Entries on where items appear

┌────────

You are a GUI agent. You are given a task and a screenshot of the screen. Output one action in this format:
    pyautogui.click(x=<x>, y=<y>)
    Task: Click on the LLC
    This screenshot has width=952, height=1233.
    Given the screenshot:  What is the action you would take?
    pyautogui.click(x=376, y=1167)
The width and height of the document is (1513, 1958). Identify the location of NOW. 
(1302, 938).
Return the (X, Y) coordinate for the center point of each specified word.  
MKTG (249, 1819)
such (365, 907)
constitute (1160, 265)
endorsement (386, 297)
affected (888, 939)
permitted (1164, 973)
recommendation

└────────

YOUR OBJECTIVE ▸ Reproduce the entire listing above verbatim, keeping every line unchanged.

ANSWER TO THIS EXERCISE ▸
You are a GUI agent. You are given a task and a screenshot of the screen. Output one action in this format:
    pyautogui.click(x=<x>, y=<y>)
    Task: Click on the LLC
    This screenshot has width=952, height=1233.
    Given the screenshot:  What is the action you would take?
    pyautogui.click(x=376, y=1167)
The width and height of the document is (1513, 1958). Identify the location of NOW. 
(1302, 938).
Return the (X, Y) coordinate for the center point of each specified word.  
MKTG (249, 1819)
such (365, 907)
constitute (1160, 265)
endorsement (386, 297)
affected (888, 939)
permitted (1164, 973)
recommendation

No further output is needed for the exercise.